Os Três Tipos de Heurísticas Segundo Tversky e Kahneman

Quando tomamos decisões, nem sempre analisamos cada detalhe com lógica rigorosa. Muitas vezes, o cérebro recorre a atalhos mentais para agilizar o processo. Esses atalhos são chamados de heurísticas, um conceito desenvolvido pelos psicólogos Amos Tversky e Daniel Kahneman em 1974. Eles identificaram três tipos principais que influenciam fortemente a forma como interpretamos informações e tomamos decisões no dia a dia.

O primeiro é o heurístico de representatividade. Funciona quando julgamos a probabilidade de algo ocorrer com base em como se parece com um estereótipo ou padrão conhecido. Por exemplo, se alguém descreve uma pessoa como tímida e organizada, podemos assumir que ela é bibliotecária, mesmo sem dados concretos.

O segundo é o heurístico de disponibilidade (ou acessibilidade). Nesse caso, damos mais peso a eventos que lembramos com facilidade, especialmente se são recentes ou emocionantes. Por isso, muitas pessoas têm mais medo de voar do que de dirigir — apesar de os acidentes de carro serem muito mais comuns — porque os acidentes aéreos são amplamente divulgados na mídia.

O terceiro é o heurístico de ajuste e anclagem. Esse ocorre quando nos baseamos fortemente na primeira informação que recebemos (a "âncora") ao tomar decisões. Um preço inicial alto em uma negociação, por exemplo, influencia toda a discussão seguinte, mesmo que o valor não seja realista.

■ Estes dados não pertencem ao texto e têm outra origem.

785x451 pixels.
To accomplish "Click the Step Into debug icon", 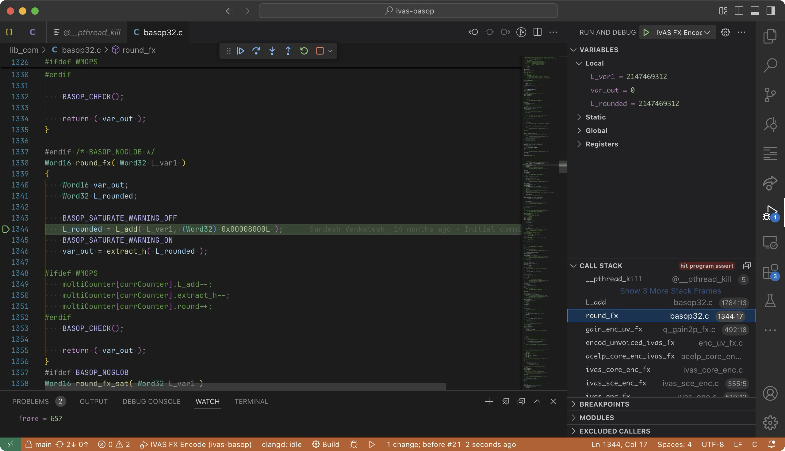I will pos(272,51).
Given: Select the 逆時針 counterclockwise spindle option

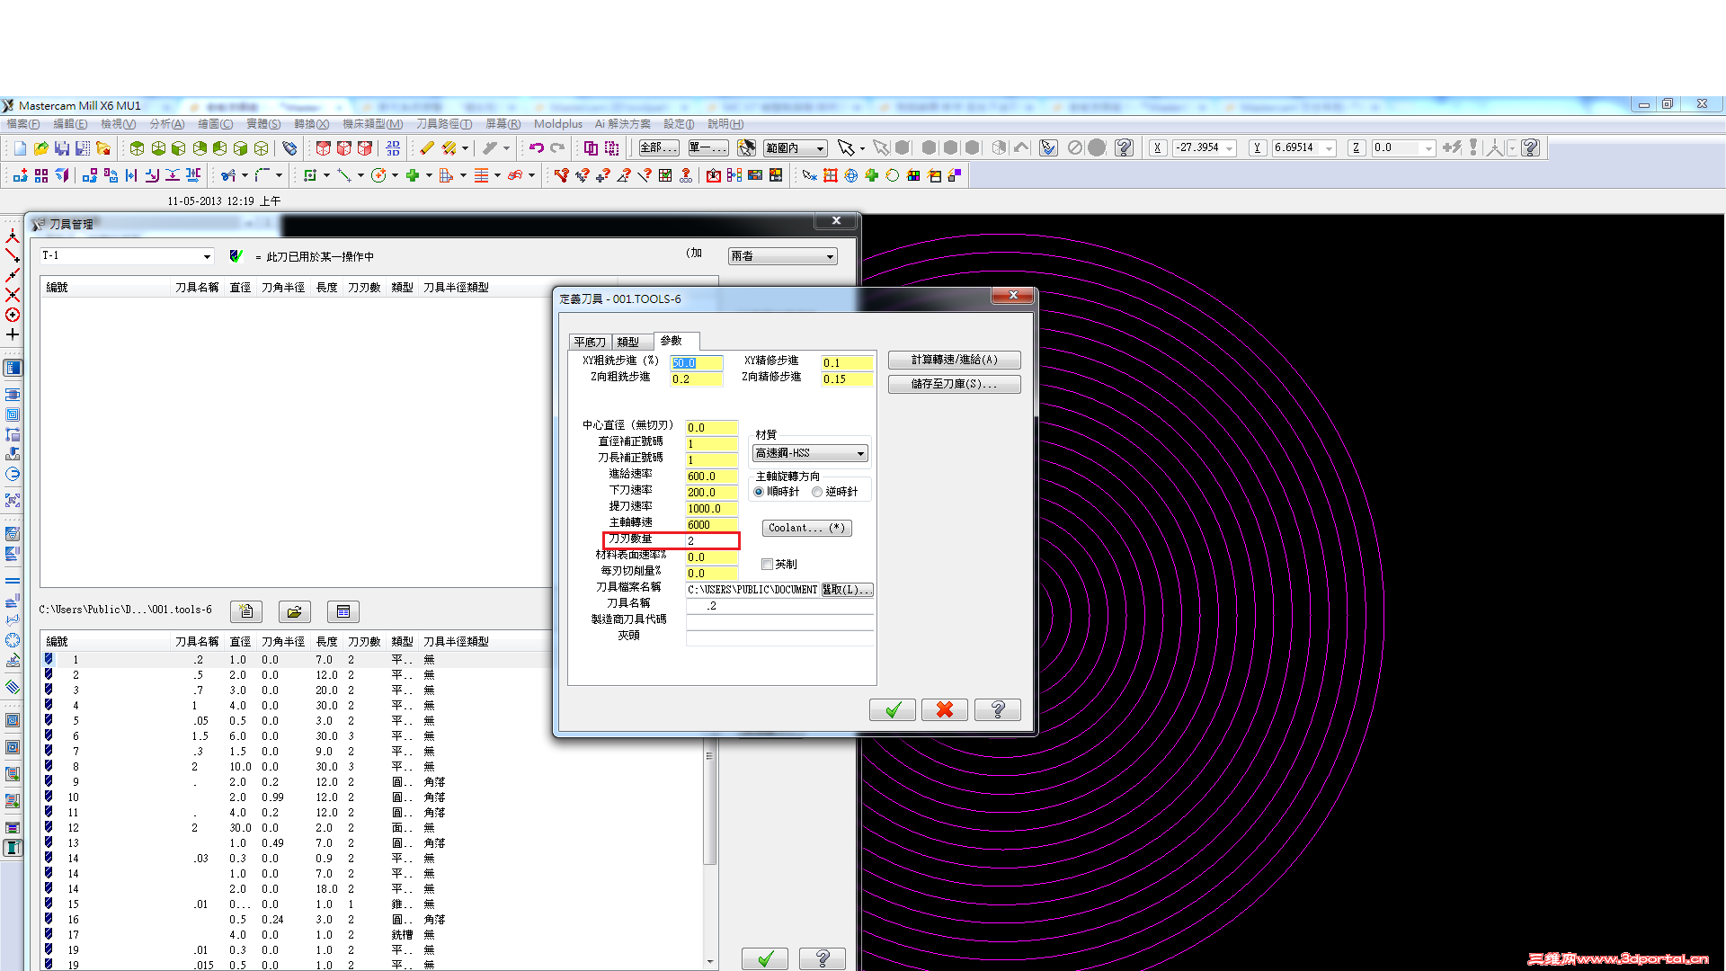Looking at the screenshot, I should [x=817, y=492].
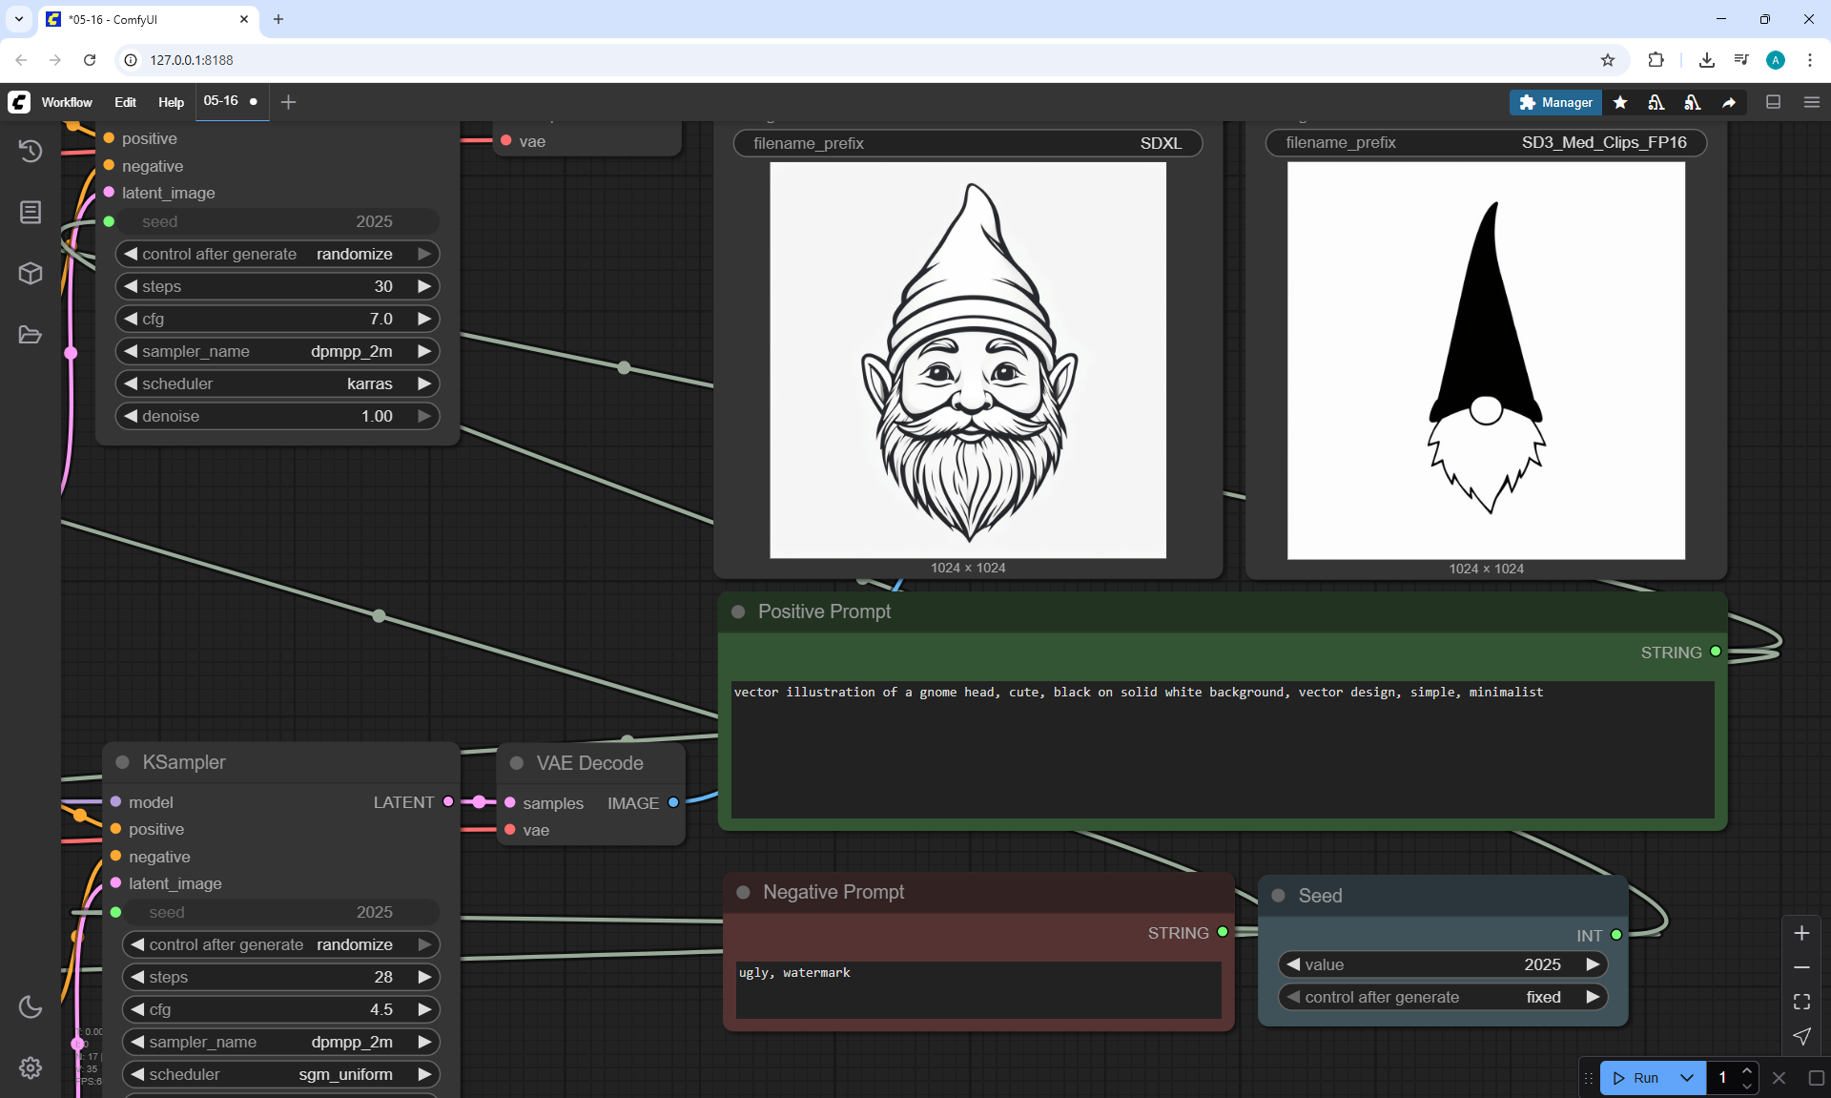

Essas heurísticas são úteis na vida cotidiana, mas também podem levar a erros de julgamento. Conhecê-las ajuda a entender como o pensamento humano opera — muitas vezes com eficiência, outras com viés. Um tema essencial no estudo da psicologia do raciocínio e da tomada de decisões, como destacado em materiais da Faculdade de Psicologia da UBA.